Exercise objective » Copy the lines of the items below word for word, starting at the line with "Select the profile avatar image" and ending with the line with "should pyautogui.click(x=69, y=229).", both of those lines included. Leave the pictures out of your copy.

Element lookup records:
## start

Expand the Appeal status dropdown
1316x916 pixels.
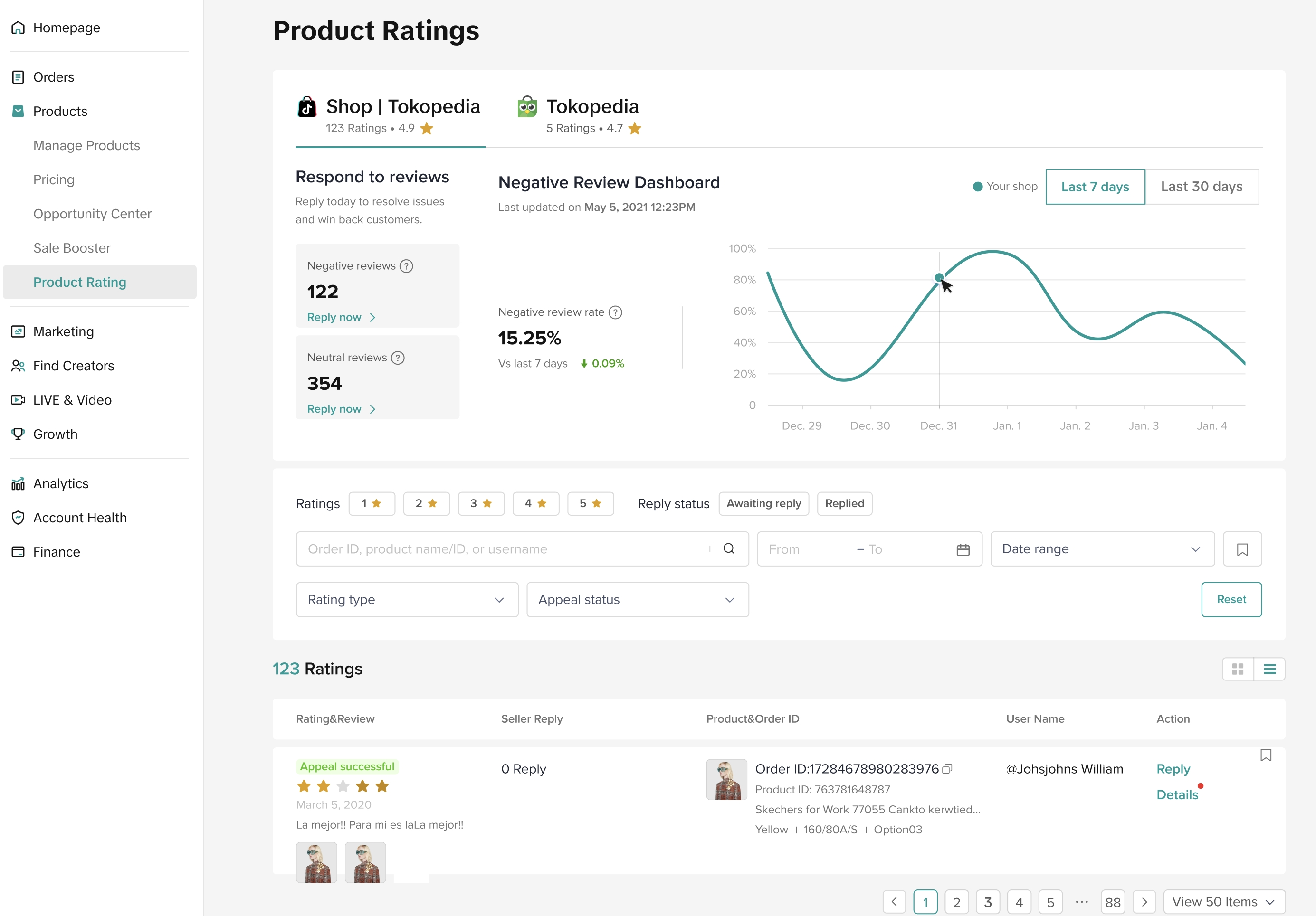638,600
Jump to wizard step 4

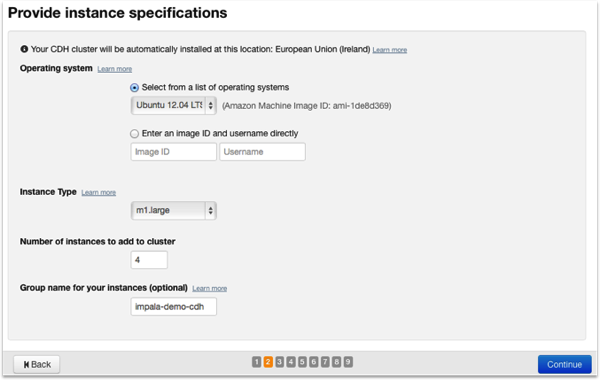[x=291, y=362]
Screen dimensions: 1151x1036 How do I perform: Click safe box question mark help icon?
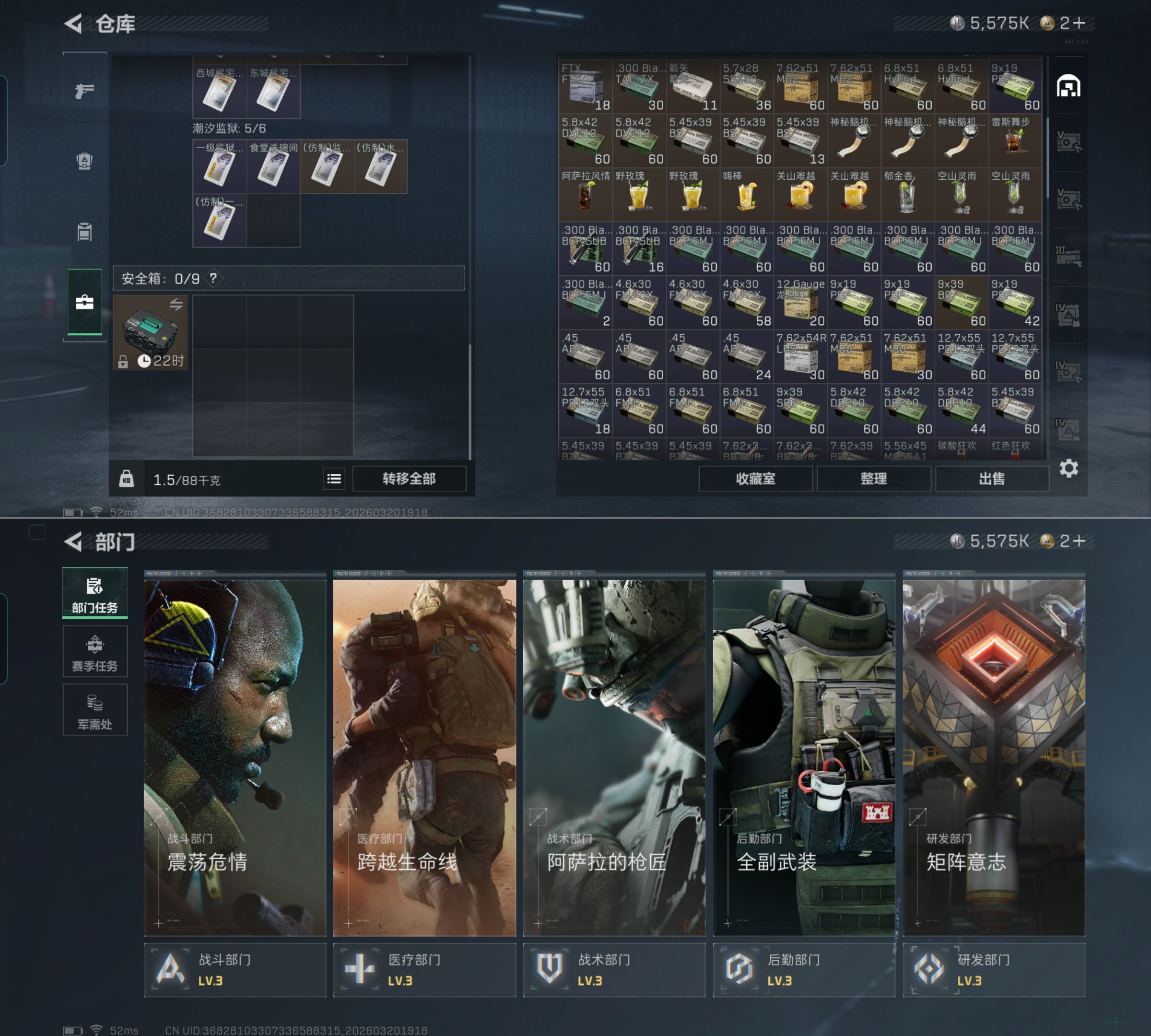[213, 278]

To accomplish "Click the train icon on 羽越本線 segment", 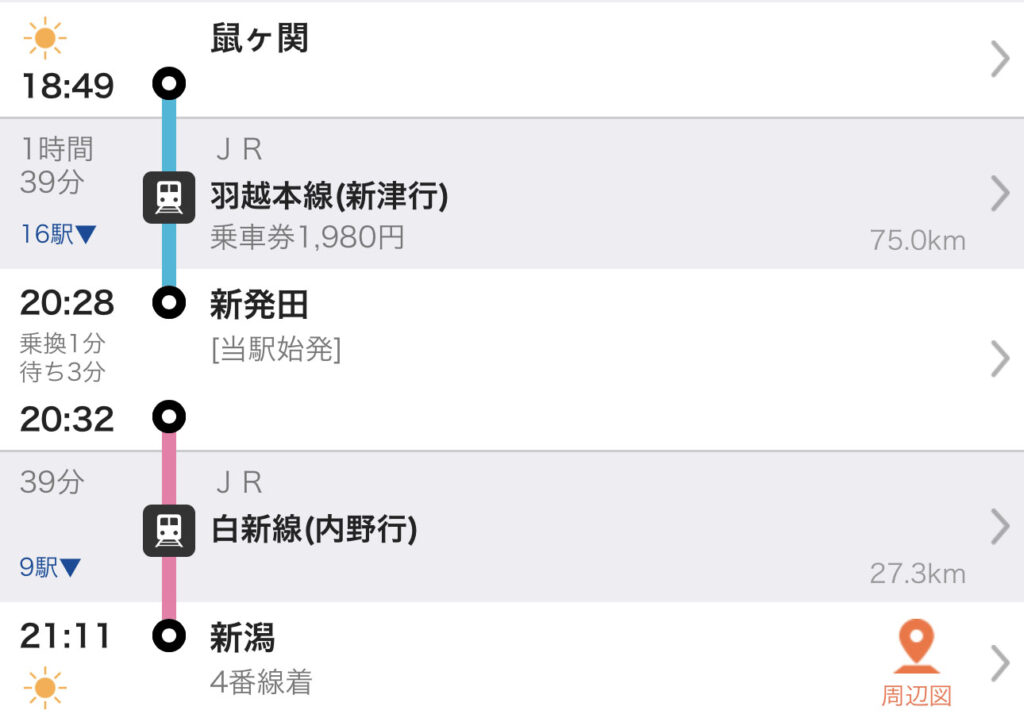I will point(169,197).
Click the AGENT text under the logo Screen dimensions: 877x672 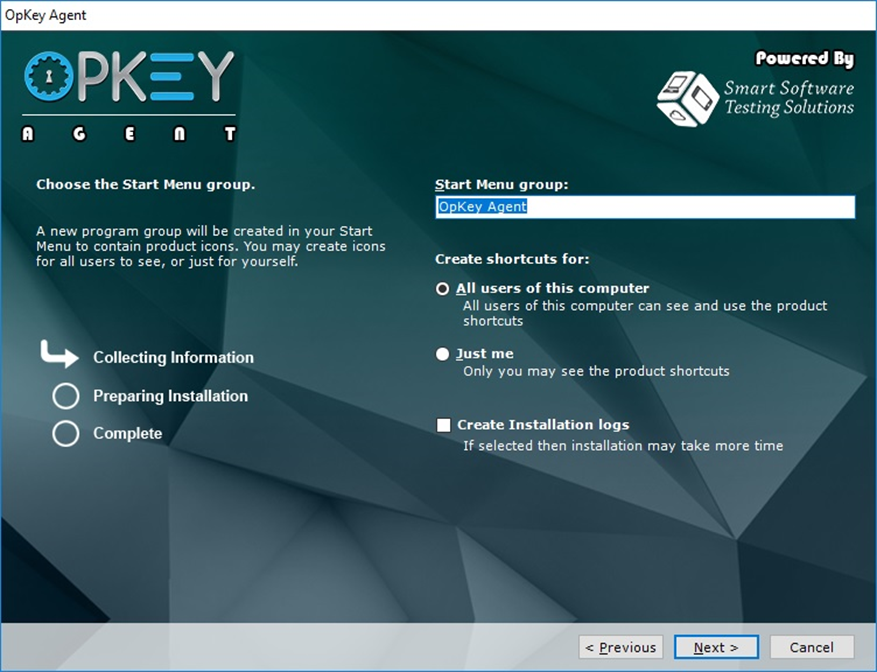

## end
## start

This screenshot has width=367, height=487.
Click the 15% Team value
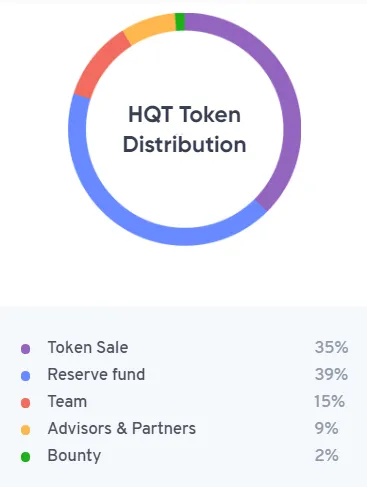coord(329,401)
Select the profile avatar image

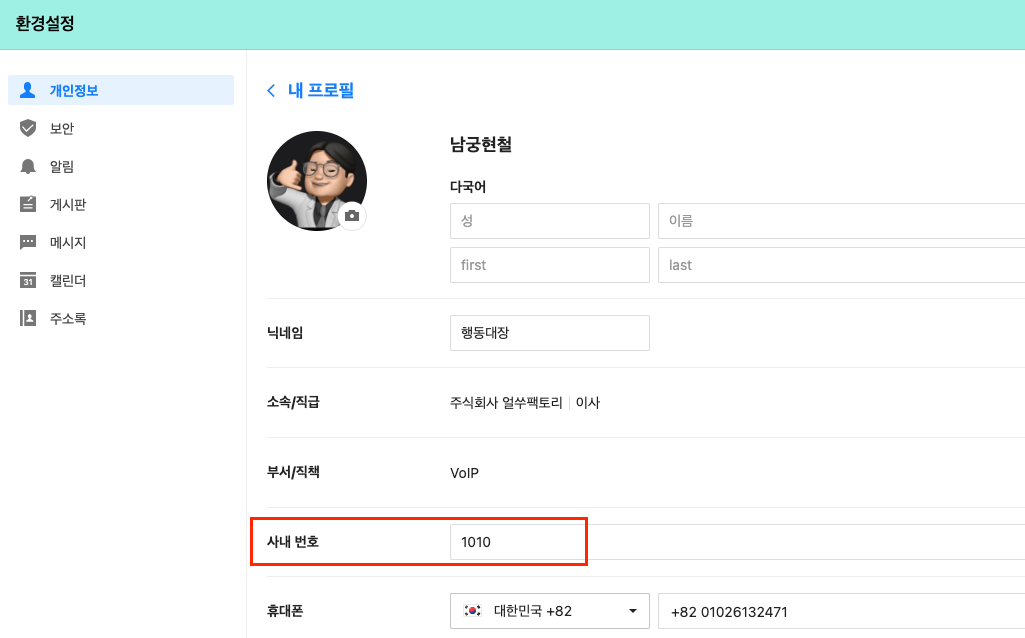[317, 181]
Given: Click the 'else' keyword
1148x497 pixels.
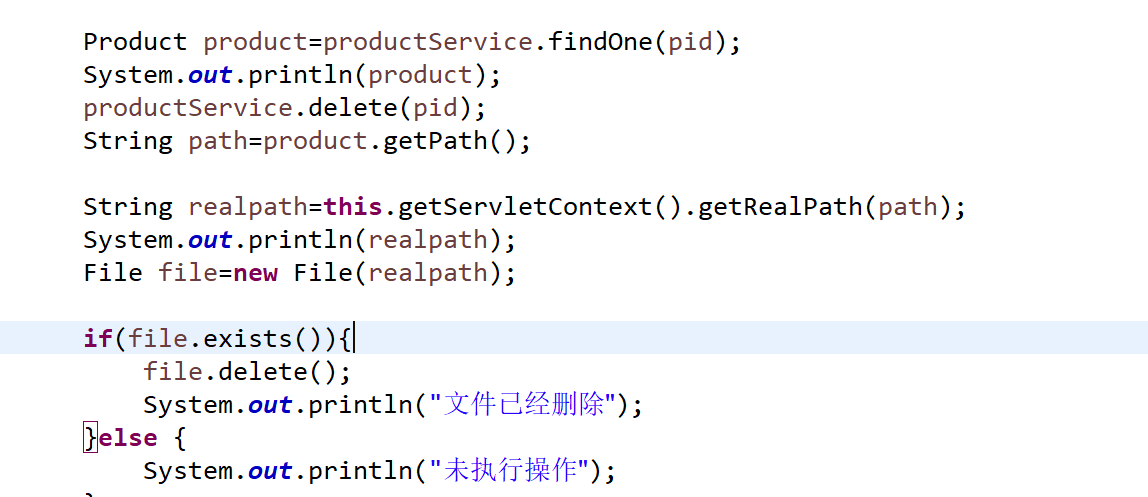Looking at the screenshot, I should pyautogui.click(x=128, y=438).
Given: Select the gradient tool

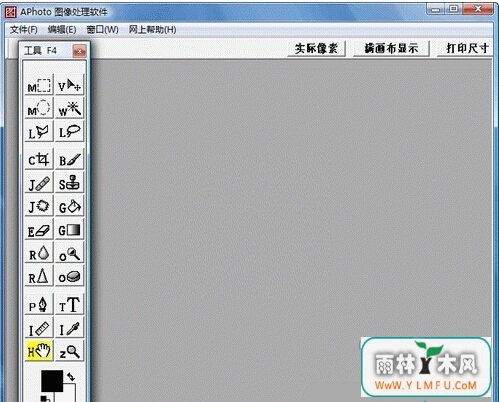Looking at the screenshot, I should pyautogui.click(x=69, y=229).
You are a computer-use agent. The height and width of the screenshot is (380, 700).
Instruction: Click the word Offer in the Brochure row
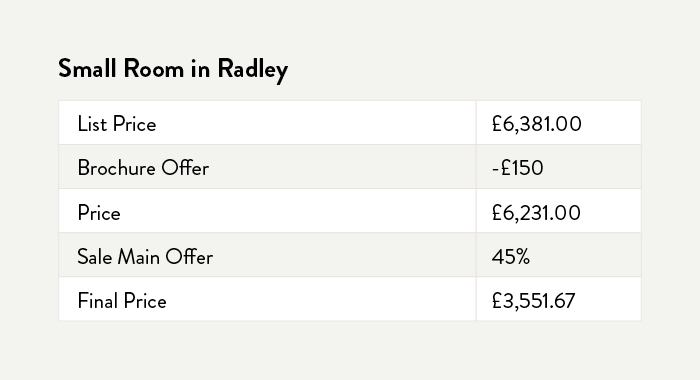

## end

Correct response »
Select the profile avatar image

[317, 181]
Given: Click the 'else' keyword
1148x497 pixels.
Looking at the screenshot, I should pyautogui.click(x=128, y=438).
Given: Select the gradient tool

Looking at the screenshot, I should pyautogui.click(x=69, y=229).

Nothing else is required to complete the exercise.